I’m trying to create a “schedule_disabler” workflow that, when invoked will disable a given schedule, based on the job that called this disabler. Some of our schedules have very short execution intervals and when there are some unforseen issues with the data, that the workflow was not designed to deal with, these schedules continue to attempt execution many times. For most of these schedules, I would prefer if the schedule just gets instantly disabled on first failure until someone has time to have a look at it.

My approach so far has been to call the disabler on workflow failure (inside the schedule configuration options) and then hand over a string to the disabler that I can manually set in the schedule configuration, so that the disable knows what schedule it should disable.

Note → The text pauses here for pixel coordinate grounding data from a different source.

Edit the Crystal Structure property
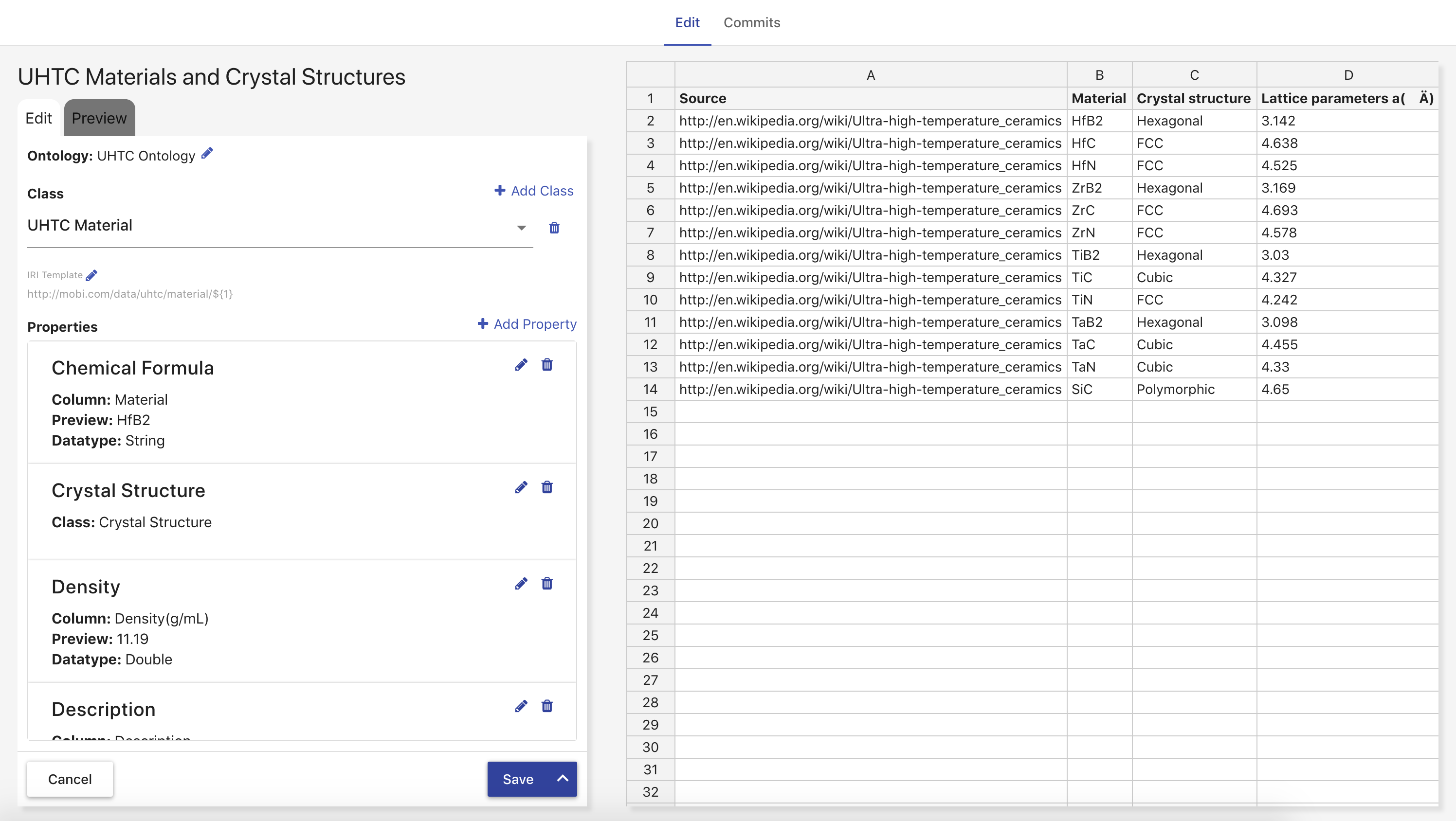521,488
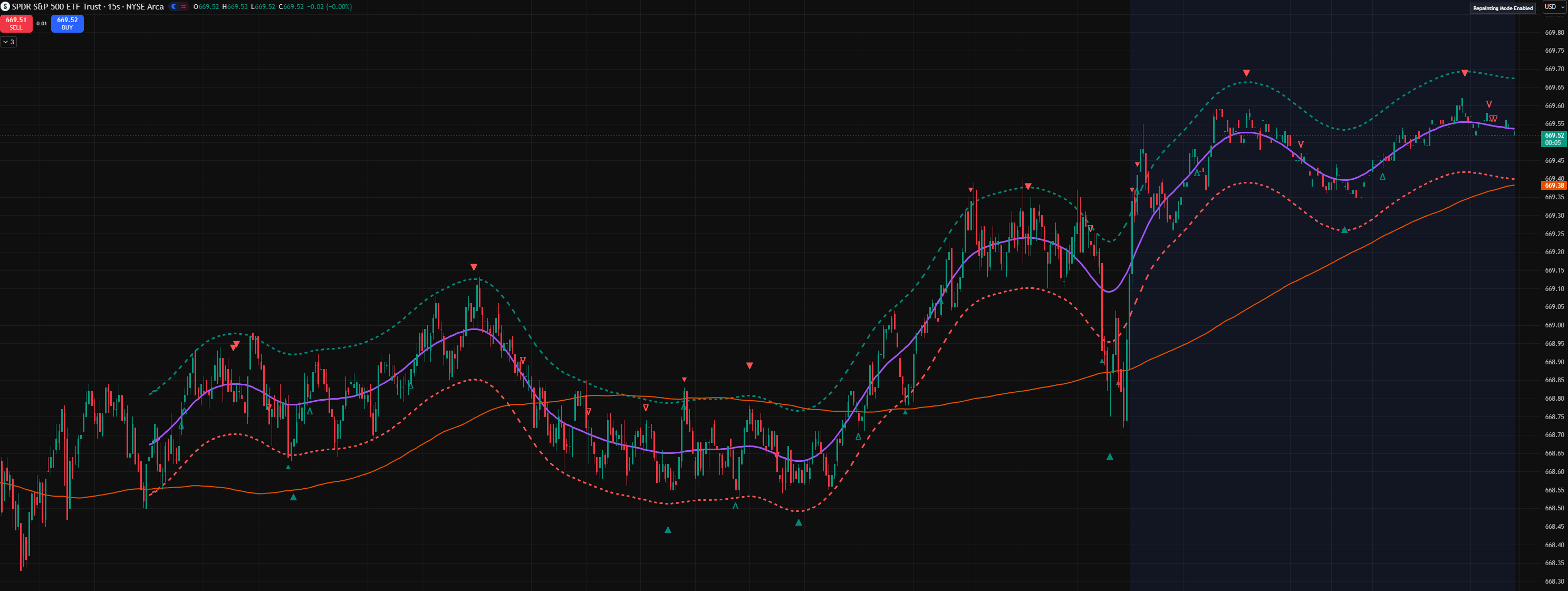Click the orange 669.38 price axis label
Viewport: 1568px width, 591px height.
(1553, 185)
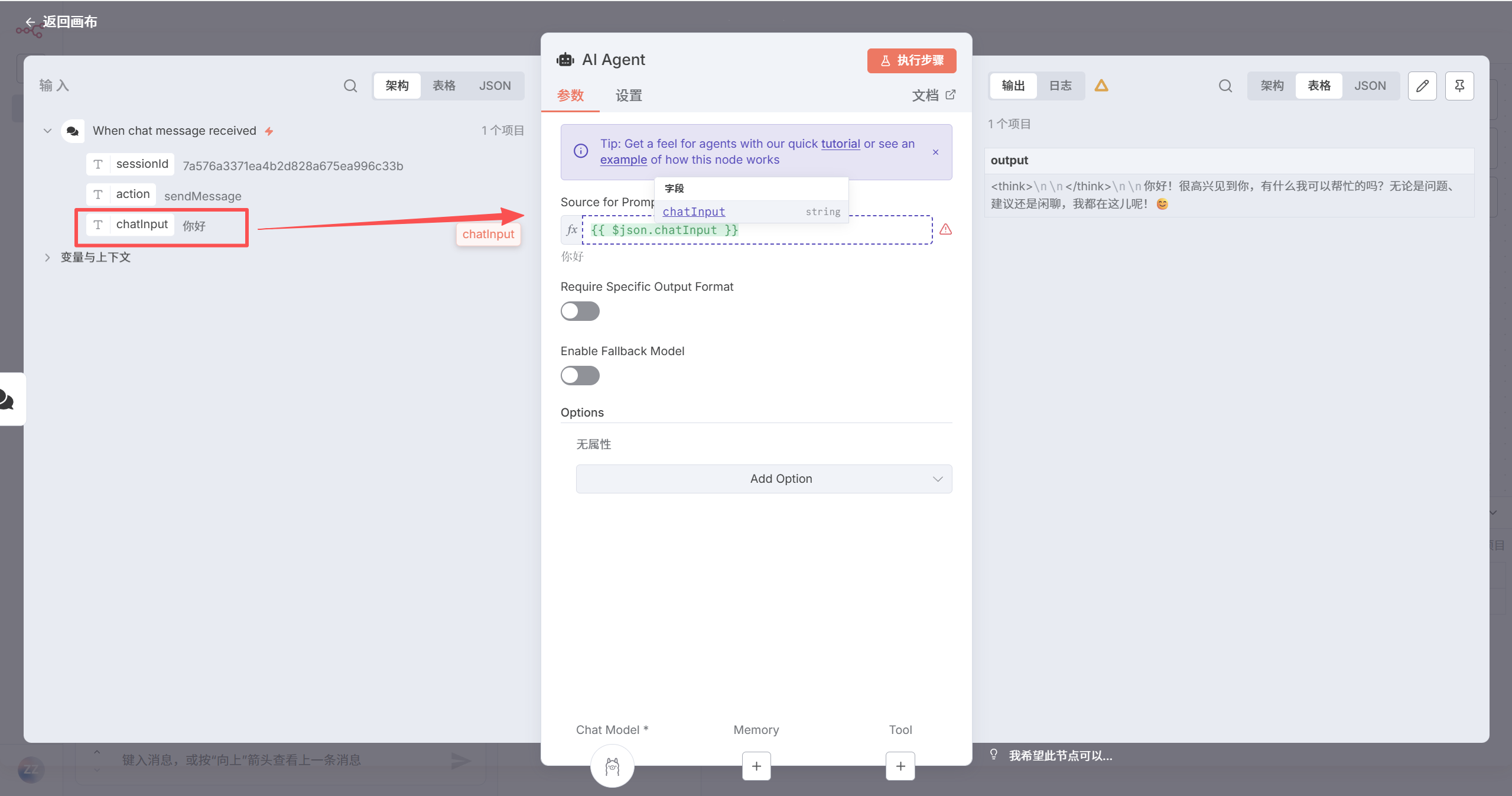Open the tutorial link in tip
Screen dimensions: 1512x796
(840, 144)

I wonder if there is a way to do this automatically. Is there a way for the disabler-job to know what other job has called it in this scenario? Container Input won’t work here I assume, since I’m technically not “calling” another workflow classically with one of the “Call workflow” Nodes. The job is spun up, because I asked it to inside the schedule configuration. I’m trying to avoid having to set anything manually during configuration.

I hope I am making sense.

Best regards,
Smnkrs

There is a knime-server.config option which I think, covers your case well.

com.knime.server.job.max_schedule_failures=<number>
Specifies the maximum number of consecutive failures to start a scheduled job before the schedule gets disabled. The default value is three consecutive failures. If a negative value is provided (e.g. -1) scheduled jobs will never get disabled due to failures.

Wouldn’t setting this value to 1 work for you?
One obvious caveat is this will affect all schedules globally.

Best,
Temesgen

Thanks Temesgen for your reply.

Unfortunately this setting does something slightly different at least with the 4.13.4 server version that I am testing this with.
This setting disables schedules when the job is failing to load. Meaning, that the job never even starts to execute. But I’m contending with jobs that load just fine, but then due to unintended inputs (data with different tables specs, empty tables, etc.) the jobs cannot finish successful execution.

This config option you mention is set to 3 for us and we have actually encountered this work properly once before, but it unfortunately does not help in my case. Maybe a server update will change this behavior? I recognize that the wording you quote there is slightly different to the wording in the configuration page of my server installation (the word “load” is mentioned for example in my case).

But, additionally, there is a sort of different functionality I would like bring in with my described solution:

Once I know what schedule has just failed, I can send custom E-Mail notifications instead of the simple “workflow failure mails” that I can set up in the schedule configuration. I would like to set up a sort of system to manage these failures, I could imagine sending a link in that E-Mail that will allow the user to restart the schedule (after they have figured out a potential problem with the input data that caused the issue), so the workflow can continue to run until the user is able to update the workflow to handle these new edge case.

Best,
smnkrs

Hi smnkrs,

Thanks for the clarification, I understand now and it makes perfect sense for me too.

The option I mentioned only works if the job fails to start for any reason. It is blind to the sate of a started job. Your original approach is the only thing I can come up with.

Hi

I think I have a solution for you.
From the workflow being called (disable_schedule) you can get its job_id. With that job ID you can fetch the complete information of the job including the parent job id which is the key to refer back to the workflow and the schedules under it.

Then you can disable the schedules under that workflow.

For this to work jobs shouldn’t be discarded automatically.

I have created a workflow that does what I just explained. Feel free to give it a try and adjust it to your need.

Let me know if this helps

Best,
Temesgen

2 Likes

Hi Temesgen,

excellent pointer. That is exactly what I was looking for! I’ll try this out soon and let you know if I find anything else of note.

Thanks a lot!

Best,
Simon

This topic was automatically closed 7 days after the last reply. New replies are no longer allowed.